M&A transactions involving a rollover or retained interest

In many situations, particularly those involving private equity portfolio companies, a retained interest in the target company, or rollover into the buyer often occurs with both equity holders and target employees. As a result, the question often arises as to whether the equity-based compensation plans can be rolled over in a transaction that defers taxation to a subsequent taxable year.

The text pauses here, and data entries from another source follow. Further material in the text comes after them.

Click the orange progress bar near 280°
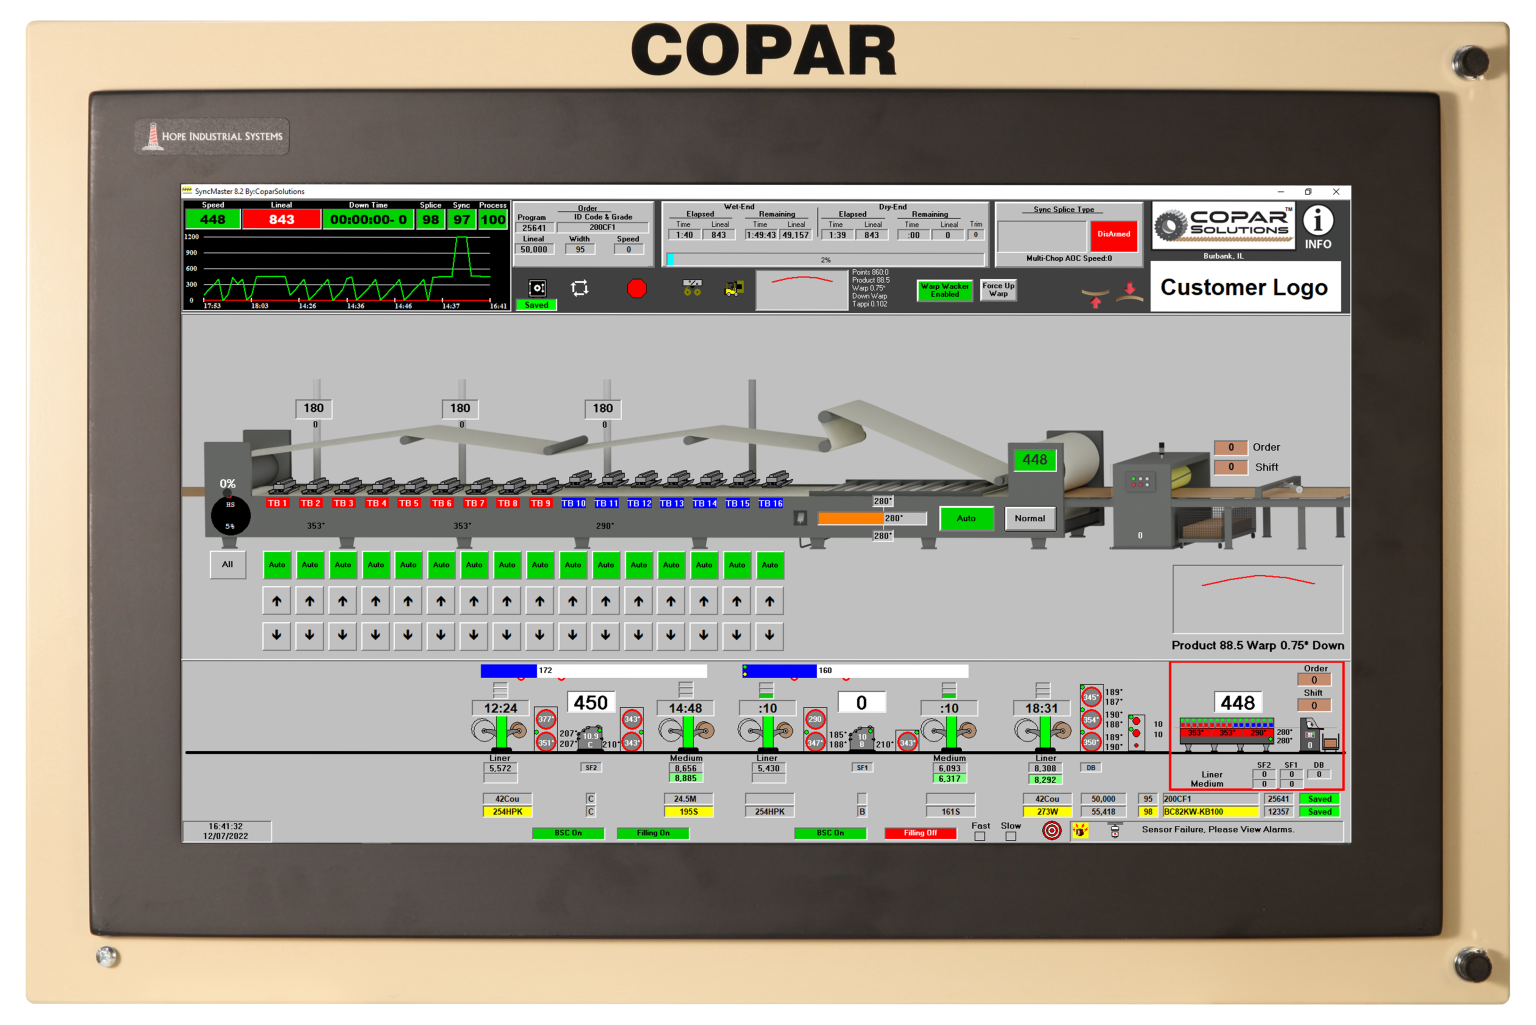The height and width of the screenshot is (1025, 1536). [850, 518]
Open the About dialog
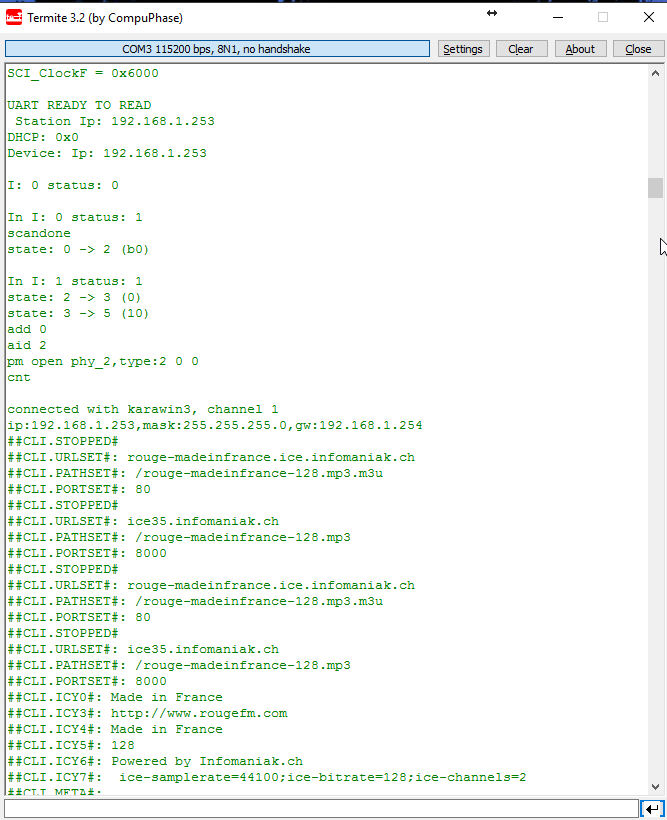The height and width of the screenshot is (820, 667). click(x=580, y=49)
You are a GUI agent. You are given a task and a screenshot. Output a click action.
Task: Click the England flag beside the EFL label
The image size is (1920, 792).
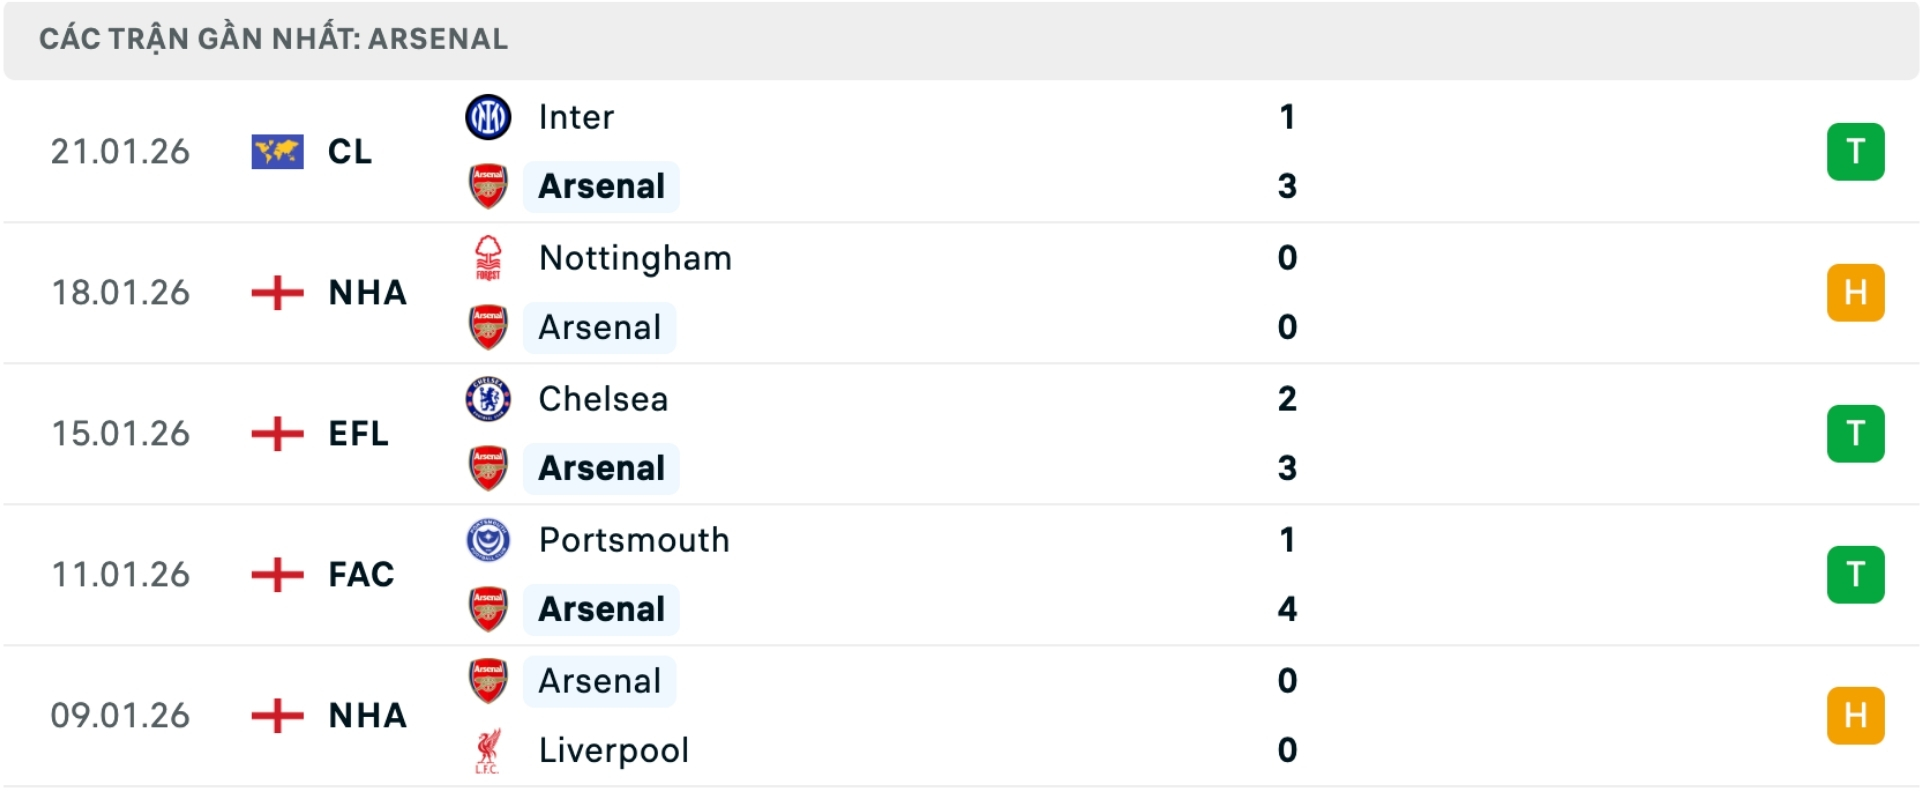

The types of deferred compensation discussed above can be utilized in M&A deals where there is rollover; however, it is important to note that the arrangements retain their compensatory taint. Rights to compensation plans can be rolled over to the acquiring entity, provided the requirements of section 409A are met. For example, corporation P (or “Buyer”) purchases corporation T (or “Target”), and certain employees of Target that hold SARs roll over their SARs into Buyer. Assuming the rules of section 409A are met, the employees may roll over their SARs without triggering a compensatory event to the employees, thereby retaining the deferred compensation status of that equity. Similarly, certain employees of Target that hold stock options could exchange those options for stock options of Buyer, and such exchange may occur on a tax-deferred basis. In these scenarios, there would be no deduction available to the corporation until a later date on which the compensation vests and payment occurs. As stated above, a rollover of an equity-based compensation arrangement, that has not yet resulted in compensation to the service provider, retains its compensatory nature. As a result, the subsequent vesting, exercise, or payment (as applicable to the arrangement) occurring under that plan are taxable as compensation to the employee. Profits interests in a partnership generally provide more favorable results to the service provider. As discussed above, assuming the profits interest was issued in accordance with applicable revenue procedures, there was no compensation to the service provider upon grant, and the profits interest represents a capital asset in the hands of the service provider. As a result, the interest is generally eligible for rollover in a tax-deferred transfer such as a section 721 or 351 transfer. Note that new restrictions placed on these interests could result in a compensatory transfer requiring an additional section 83(b) election to avoid a compensation pick-up by the employee.15

Conclusion

Most companies involved in an M&A transaction have some sort of employee compensation in place, and usually the M&A transaction results in some sort of payout to the employees. It is important that the target company, target owners, target employees, and buyer each have a good grasp on the tax implications of the transaction on these compensation plans. As the above examples illustrate, the timing rules under section 404 for employer deductions can provide surprising results. Further, equity-based compensation payments made at the time of closing of an M&A transaction may be an important negotiating point, as these payments are generally one of the largest transaction-related deductions. In addition, the rules under section 409A and section 280G should be taken into consideration. Taxpayers should consult with their tax advisors to ensure proper analysis of the rules around equity-based compensation arrangements and payments in connection with M&A transactions.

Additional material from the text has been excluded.